Norman A. Graebner is Randolph P. Compton Professor of History and Public Affairs Emeritus, the University of Virginia and is the recipient of the university's highest honor, the Thomas Jefferson Award. He is an internationally acknowledged authority on United States and American diplomacy. He was a Harold Vyvyan Harmsworth Professor of American History at Oxford University and a Thomas Jefferson Visiting Scholar at Downing College, Cambridge. He is the author, co-author, or editor of more than thirty books and some 130 articles, essays, and book chapters, including Empire on the Pacific: A Study in American Continental Expansion (1955, 1983), Foundations of American Foreign Policy: A Realist Appraisal from Franklin to McKinley (1985), and America as a World Power: A Realist Appraisal from Wilson to Reagan (1984).

Richard Dean Burns is Professor Emeritus and former chair of the History Department at California State University, Los Angeles. He has authored and edited more than a dozen books and two dozen articles covering arms control, diplomatic history, international law, and American foreign policy. Most recently, he co-authored The Quest for Missile Defense, 1944-2003 (2004). His other publications include an edited three-volume, Encyclopedia of Arms Control and Disarmament (1993), a co-edited three-volume Encyclopedia of American Foreign Policy, Second Edition (2002), an edited three-volume Chronological History of United States Foreign Relations (2002), and Cold War Chronology, 1917-1992 (2005).
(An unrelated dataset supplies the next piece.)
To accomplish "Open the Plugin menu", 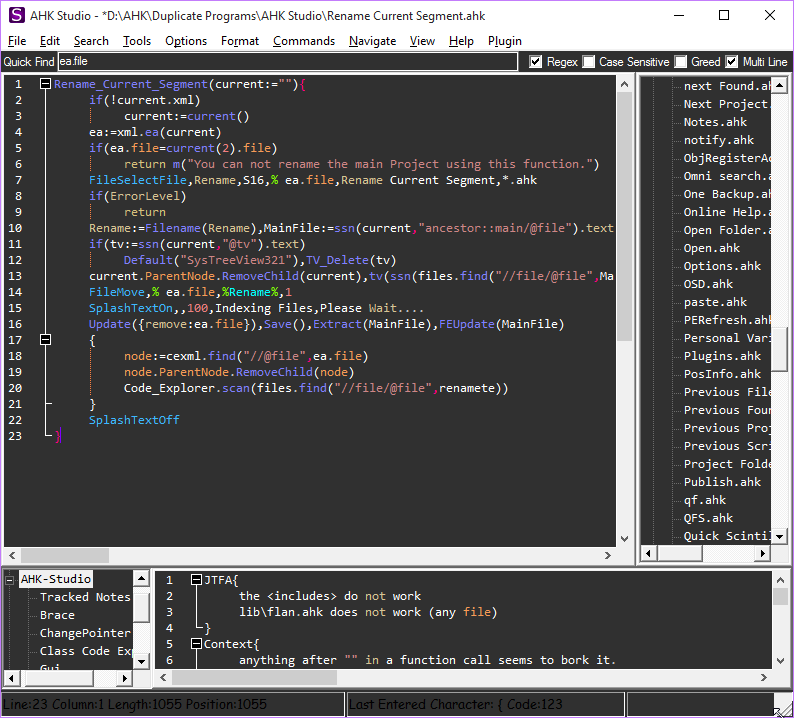I will (x=505, y=41).
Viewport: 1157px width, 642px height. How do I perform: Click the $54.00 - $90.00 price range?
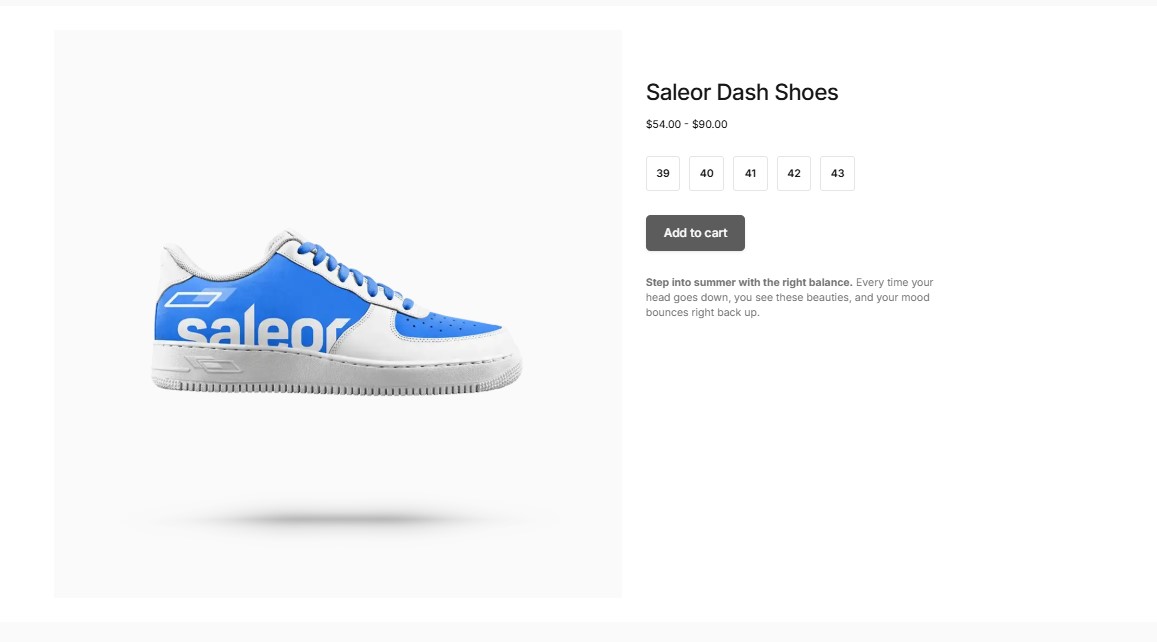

Joseph M. Siracusa is Professor of International Diplomacy and Director of Global Studies in the School of Global Studies, Social Science and Planning, at the Royal Melbourne Institute of Technology where he is a specialist in nuclear politics and global security. A native of Chicago and long-time resident of Australia, he is internationally known for his writings on nuclear history, diplomacy, and presidential politics. He is also a frequent political affairs commentator in the Australian media, including ABC Radio National. His books include A History of United States Foreign Policy, Depression to Cold War: A History of America from Herbert Hoover to Ronald Reagan (with David G. Coleman), Presidential Profiles: The Kennedy Years, and Real-World Nuclear Deterrence: The Making of International Strategy (with David G. Coleman).